Unsupervised Panoptic Interpretation of Latent Spaces in GANs Using Space-Filling Vector Quantization
Mohammad Hassan Vali, Tom B\"ackstr\"om

TL;DR
This paper introduces space-filling vector quantization (SFVQ), a novel method to interpret GAN latent spaces by modeling their structure with a curve, enabling understanding and control of generated images without supervision.
Contribution
The paper proposes SFVQ to interpret GAN latent spaces, capturing their morphological structure and enabling unsupervised, interpretable image transformations and data augmentation.
Findings
SFVQ effectively models the latent space of StyleGAN2 and BigGAN.
The SFVQ curve identifies regions corresponding to specific generative factors.

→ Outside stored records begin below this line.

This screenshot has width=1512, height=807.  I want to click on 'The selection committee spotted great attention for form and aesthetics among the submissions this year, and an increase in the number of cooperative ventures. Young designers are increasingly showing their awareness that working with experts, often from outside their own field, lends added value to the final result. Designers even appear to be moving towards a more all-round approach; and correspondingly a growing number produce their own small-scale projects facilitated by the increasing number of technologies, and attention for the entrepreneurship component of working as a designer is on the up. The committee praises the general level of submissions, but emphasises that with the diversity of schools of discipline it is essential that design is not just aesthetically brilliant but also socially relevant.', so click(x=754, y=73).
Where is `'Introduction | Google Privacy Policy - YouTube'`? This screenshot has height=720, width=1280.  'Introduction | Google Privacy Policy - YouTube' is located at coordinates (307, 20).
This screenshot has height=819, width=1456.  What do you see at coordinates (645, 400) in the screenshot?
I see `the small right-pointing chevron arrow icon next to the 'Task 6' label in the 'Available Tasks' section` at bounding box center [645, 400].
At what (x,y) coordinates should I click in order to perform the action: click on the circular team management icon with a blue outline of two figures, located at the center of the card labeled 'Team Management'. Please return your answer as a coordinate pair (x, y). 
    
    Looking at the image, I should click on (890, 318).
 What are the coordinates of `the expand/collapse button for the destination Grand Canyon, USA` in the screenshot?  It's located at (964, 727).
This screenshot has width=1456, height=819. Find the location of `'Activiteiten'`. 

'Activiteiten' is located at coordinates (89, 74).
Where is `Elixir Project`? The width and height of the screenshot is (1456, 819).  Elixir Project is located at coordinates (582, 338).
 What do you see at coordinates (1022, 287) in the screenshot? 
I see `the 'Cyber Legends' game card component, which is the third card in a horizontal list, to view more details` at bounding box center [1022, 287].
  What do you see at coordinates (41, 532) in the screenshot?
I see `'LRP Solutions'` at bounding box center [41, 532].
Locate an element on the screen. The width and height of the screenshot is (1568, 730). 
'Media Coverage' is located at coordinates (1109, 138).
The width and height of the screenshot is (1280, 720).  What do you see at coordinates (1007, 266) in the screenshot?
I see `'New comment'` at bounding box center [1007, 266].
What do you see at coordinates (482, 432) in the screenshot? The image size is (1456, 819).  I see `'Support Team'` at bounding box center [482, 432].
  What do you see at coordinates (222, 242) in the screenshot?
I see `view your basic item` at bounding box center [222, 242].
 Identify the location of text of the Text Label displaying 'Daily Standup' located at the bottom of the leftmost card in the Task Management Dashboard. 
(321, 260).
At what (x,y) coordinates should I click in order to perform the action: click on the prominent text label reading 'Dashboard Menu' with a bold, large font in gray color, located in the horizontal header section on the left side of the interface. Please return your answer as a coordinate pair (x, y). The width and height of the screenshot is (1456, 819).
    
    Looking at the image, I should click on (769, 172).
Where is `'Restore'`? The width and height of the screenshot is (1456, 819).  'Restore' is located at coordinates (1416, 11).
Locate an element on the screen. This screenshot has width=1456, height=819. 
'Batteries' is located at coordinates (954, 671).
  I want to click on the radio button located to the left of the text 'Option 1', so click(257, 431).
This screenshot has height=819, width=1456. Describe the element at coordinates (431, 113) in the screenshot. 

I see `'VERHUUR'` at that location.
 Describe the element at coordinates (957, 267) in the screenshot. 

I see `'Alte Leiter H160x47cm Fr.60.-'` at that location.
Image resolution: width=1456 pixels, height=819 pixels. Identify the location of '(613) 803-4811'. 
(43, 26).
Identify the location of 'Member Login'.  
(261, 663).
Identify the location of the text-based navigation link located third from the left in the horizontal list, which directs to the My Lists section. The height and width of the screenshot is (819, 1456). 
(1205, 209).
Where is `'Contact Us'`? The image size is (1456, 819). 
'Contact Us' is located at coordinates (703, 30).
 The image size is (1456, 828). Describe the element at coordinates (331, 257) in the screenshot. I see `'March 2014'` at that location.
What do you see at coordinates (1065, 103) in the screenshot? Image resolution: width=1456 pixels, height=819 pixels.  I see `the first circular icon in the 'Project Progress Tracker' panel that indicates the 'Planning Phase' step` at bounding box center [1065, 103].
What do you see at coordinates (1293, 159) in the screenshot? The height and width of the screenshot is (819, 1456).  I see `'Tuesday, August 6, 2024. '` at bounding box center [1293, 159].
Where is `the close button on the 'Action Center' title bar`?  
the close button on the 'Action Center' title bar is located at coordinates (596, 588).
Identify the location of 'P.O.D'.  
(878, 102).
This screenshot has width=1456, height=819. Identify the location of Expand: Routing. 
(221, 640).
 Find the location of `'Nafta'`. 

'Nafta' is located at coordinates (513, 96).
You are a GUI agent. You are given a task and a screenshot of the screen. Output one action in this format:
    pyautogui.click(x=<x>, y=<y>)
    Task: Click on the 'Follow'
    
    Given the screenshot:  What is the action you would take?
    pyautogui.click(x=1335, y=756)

Points on SFVQ lines facilitate controllable image transformations.
Abstract
Generative adversarial networks (GANs) learn a latent space whose samples can be mapped to real-world images. Such latent spaces are difficult to interpret. Some earlier supervised methods aim to create an interpretable latent space or discover interpretable directions, which requires exploiting data labels or annotated synthesized samples for training. However, we propose using a modification of vector quantization called space-filling vector quantization (SFVQ), which quantizes the data on a piece-wise linear curve. SFVQ can capture the underlying morphological structure of the latent space, making it interpretable. We apply this technique to model the latent space of pre-trained StyleGAN2 and BigGAN networks on various datasets. Our experiments show that the SFVQ curve yields a general interpretable model of the latent space such that it determines which parts of the latent space…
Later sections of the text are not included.